** PROVIDED RECORDS follows **

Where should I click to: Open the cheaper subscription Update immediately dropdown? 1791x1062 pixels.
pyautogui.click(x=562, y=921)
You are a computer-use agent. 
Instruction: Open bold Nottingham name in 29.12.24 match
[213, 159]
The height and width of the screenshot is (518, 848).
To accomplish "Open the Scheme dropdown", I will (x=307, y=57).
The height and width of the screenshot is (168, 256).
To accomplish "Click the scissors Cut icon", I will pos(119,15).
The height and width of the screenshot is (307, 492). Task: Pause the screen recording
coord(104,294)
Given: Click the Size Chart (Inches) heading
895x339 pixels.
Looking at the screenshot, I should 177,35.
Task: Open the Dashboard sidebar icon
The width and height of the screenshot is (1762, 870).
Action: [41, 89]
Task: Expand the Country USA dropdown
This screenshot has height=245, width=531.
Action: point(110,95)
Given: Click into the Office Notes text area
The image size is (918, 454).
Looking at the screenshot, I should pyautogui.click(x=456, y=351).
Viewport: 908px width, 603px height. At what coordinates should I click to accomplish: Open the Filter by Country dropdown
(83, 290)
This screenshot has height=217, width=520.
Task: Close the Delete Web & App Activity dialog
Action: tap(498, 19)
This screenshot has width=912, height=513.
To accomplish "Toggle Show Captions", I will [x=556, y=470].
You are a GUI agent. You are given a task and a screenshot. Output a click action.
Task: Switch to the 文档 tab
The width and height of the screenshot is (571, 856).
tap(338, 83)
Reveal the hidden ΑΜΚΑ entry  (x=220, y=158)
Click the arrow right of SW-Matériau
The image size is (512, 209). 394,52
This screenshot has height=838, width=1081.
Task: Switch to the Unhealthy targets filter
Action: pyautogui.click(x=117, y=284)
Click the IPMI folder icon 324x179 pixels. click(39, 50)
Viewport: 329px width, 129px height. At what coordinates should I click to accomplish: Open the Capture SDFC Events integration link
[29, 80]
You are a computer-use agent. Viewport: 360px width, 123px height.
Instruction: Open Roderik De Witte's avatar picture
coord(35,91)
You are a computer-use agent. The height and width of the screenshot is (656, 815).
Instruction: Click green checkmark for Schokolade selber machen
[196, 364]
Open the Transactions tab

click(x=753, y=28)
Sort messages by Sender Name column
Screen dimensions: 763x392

** End of PROVIDED RECORDS **

YOUR GOAL: Where a line in the records above contains the string "agent", return that line.

OUTPUT:
You are a computer-use agent. 
You are a GUI agent. You are given a task and a screenshot. Output a click action.
You are a computer-use agent. Viewport: 360px width, 123px height.
You are a computer-use agent. The height and width of the screenshot is (656, 815).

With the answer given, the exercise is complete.